> EXERCISE PROMPT
Please restate the records that follow exactly, skipping their images.

> EXTRACTED MATERIAL
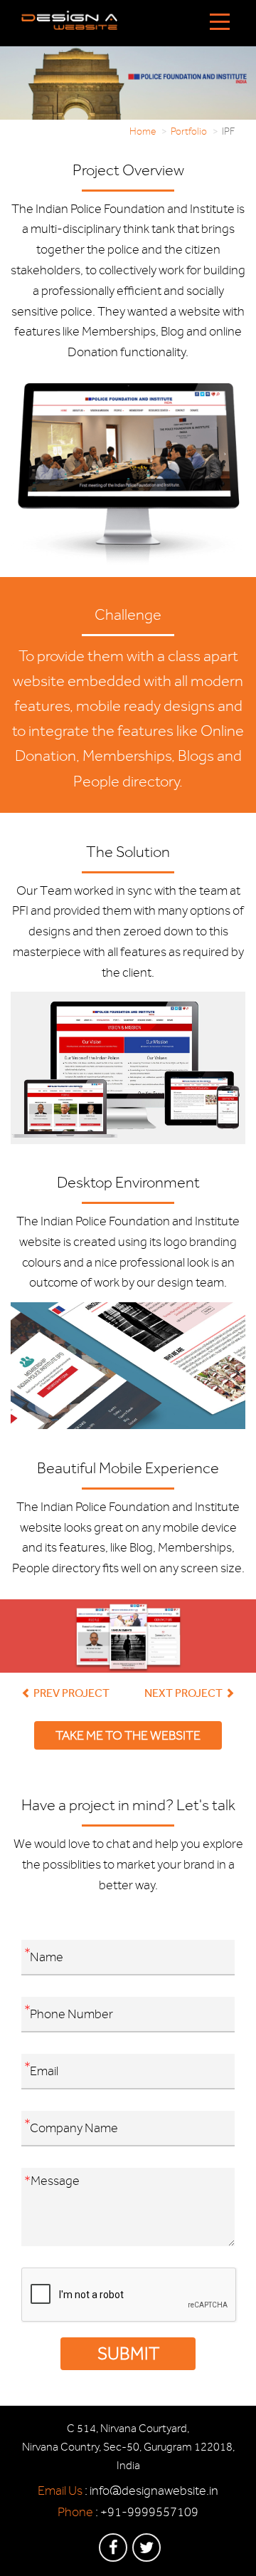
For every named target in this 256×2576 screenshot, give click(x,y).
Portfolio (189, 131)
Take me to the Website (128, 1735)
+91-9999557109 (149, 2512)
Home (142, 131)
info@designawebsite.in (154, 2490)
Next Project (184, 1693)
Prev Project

> SOLUTION TO THE PROBLEM
For every named target in this 256×2576 screenshot, give click(x,y).
Portfolio (189, 131)
Take me to the Website (128, 1735)
+91-9999557109 (149, 2512)
Home (142, 131)
info@designawebsite.in (154, 2490)
Next Project (184, 1693)
Prev Project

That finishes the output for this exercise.